RECORDS FOR THE EXERCISE:
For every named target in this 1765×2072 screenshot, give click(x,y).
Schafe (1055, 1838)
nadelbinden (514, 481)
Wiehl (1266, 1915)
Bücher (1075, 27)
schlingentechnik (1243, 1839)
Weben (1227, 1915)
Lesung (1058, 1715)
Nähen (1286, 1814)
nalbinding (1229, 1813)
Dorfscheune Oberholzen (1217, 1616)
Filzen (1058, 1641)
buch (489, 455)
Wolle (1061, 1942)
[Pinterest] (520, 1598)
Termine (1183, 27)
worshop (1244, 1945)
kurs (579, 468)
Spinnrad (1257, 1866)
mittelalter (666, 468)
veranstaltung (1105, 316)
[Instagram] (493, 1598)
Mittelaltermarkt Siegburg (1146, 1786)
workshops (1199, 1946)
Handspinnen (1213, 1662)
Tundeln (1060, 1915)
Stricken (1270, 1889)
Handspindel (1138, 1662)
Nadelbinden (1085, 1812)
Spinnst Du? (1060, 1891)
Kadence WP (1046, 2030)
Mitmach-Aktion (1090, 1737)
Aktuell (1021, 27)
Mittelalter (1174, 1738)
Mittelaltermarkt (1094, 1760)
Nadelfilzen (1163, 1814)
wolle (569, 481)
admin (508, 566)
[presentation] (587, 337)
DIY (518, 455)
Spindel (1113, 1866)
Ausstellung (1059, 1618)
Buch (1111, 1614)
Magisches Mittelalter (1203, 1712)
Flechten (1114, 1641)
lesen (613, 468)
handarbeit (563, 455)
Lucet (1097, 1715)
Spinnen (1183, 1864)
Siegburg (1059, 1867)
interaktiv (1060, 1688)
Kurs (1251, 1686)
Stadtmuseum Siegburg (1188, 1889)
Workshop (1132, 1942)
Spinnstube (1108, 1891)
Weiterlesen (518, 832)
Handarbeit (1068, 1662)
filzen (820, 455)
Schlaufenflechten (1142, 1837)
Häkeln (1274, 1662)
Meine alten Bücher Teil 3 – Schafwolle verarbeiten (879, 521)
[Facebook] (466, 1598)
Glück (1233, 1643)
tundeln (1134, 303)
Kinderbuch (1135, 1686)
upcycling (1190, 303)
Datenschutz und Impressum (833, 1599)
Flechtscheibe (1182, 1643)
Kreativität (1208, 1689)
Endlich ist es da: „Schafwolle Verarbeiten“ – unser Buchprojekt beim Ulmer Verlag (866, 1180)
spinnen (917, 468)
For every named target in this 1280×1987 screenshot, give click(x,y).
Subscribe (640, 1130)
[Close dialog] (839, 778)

WHAT THE EXERCISE ASKS: Each line that contains "this" is to be copied from the listing above.

ANSWER SECTION:
For every named target in this 1765×2072 screenshot, give click(x,y).
For every named target in this 1280×1987 screenshot, give click(x,y).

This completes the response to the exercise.